## [TEXT PASSAGE]
****************************************

Highly precise wiring in the Cerebral Cortex
Our brains house extremely complex neuronal circuits, whose detailed structures are still largely unknown. This is especially true for the so-called cerebral cortex of mammals, where among other things vision, thoughts or spatial orientation are being computed. Here the rules by which nerve cells are connected to each other are only partly understood. A team of scientists around Moritz Helmstaedter at the Max Planck Institute for Brain Research in Frankfurt am Main and Helene Schmidt at the Bernstein-Center of Humboldt-University in Berlin have now discovered a surprisingly precise nerve cell connectivity pattern in the part of the cerebral cortex that is responsible for orienting the individual animal or human in space.
The researchers report online in Nature (Schmidt et al., 2017. Axonal synapse sorting in medial entorhinal cortex, DOI: 10.1038/nature24005) that synapses in this region of the brain are sorted very precisely along the electrical cables of the nerve cells. The nerve cells establish an unexpectedly precise circuit motive, in which first so-called inhibitory nerve cells are contacted before in the next step the actual (excitatory) activation of the next nerve cell can be executed. This motif of nerve cell `trio´ can be considered a core connectivity motif in this type of cortex. Scientists speculate that such a highly precise circuit motive could be used for computing hypotheses about the next step in space.
For a couple of years, novel electron microscopes and improved data analysis methods have enabled scientists to map the neuronal networks in the brain with remarkable accuracy. This rather novel research area called "Connectomics" has its own department at the Max Planck Institute for Brain Research (Frankfurt am Main), Germany. Scientists in this department have now used their repertoire of measuring and analysis techniques to study the part of the cerebral cortex in which so-called grid cells provide a very particular representation of the space around the individual animal or human. These grid cells are known to be active when the animal or human is located at highly ordered grid-like locations in a room or a large space. Previously, scientists around Michael Brecht of Humboldt University of Berlin, who is a co-author of this study, had already found a special arrangement of nerve cells in this region of the brain, and had speculated at the time that within these special cell assemblies particular nerve cell circuits could exist.
In the current study, the scientists looked at these circuits in more detail and found that, contrary to prior belief, the synapses, i.e. contacts other nerve cells, are exceptionally precisely positioned. Within an extremely dense network of nerve cells (looking like a dense impenetrable forest, see attached figures), the nerve cells are in fact arranged in orderly triplets, in which a nerve cell first activates an inhibitory nerve cell. Transfer of the signal to the next excitatory nerve cell can however be hindered by the veto of the inhibitory nerve cell. This core circuit, more or less functioning like a cortical transistor, would be able to propagate information in a very selective way, for instance only when additional information about the context and the surrounding of the animal or the human is available. The nerve cells within this transistor apparently use the very precise positioning of contact sites along their electrically conducting nerve cell cables (so-called axons). "While many consider the cerebral cortex as a randomly assembled web of nerve cells and have already turned to simulating this random network, we now discover an extremely precise connectivity pattern. In the cerebral cortex, taking a much closer look is clearly worth it", according to Helmstaedter.
Thanks to the novel methods in Connectomics, scientists can in fact now have a much more closer look. Already the first glance into the medial entorhinal cortex provided surprising results and further studies will follow.

****************************************

## [MATERIAL PROVIDED]
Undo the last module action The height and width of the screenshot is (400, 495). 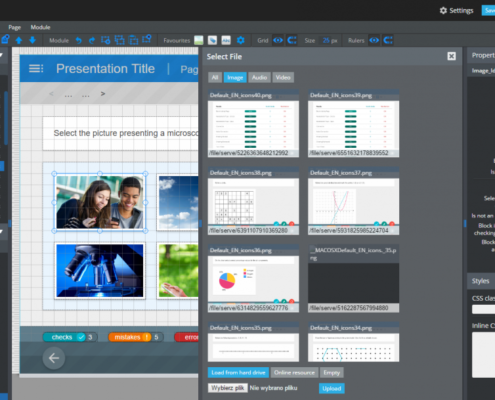click(79, 40)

****************************************

## [TASK REQUIREMENTS]
[A] Retype the stretch of the cortical wiring article from "The researchers report" through "step in space.".
[B] According to the cortical wiring article, which institute has its own department devoted to Connectomics?
This material has no connection to the cortical wiring article.

## [RESULTS IN ORDER]
[A]
The researchers report online in Nature (Schmidt et al., 2017. Axonal synapse sorting in medial entorhinal cortex, DOI: 10.1038/nature24005) that synapses in this region of the brain are sorted very precisely along the electrical cables of the nerve cells. The nerve cells establish an unexpectedly precise circuit motive, in which first so-called inhibitory nerve cells are contacted before in the next step the actual (excitatory) activation of the next nerve cell can be executed. This motif of nerve cell `trio´ can be considered a core connectivity motif in this type of cortex. Scientists speculate that such a highly precise circuit motive could be used for computing hypotheses about the next step in space.

[B] The Max Planck Institute for Brain Research in Frankfurt am Main, Germany.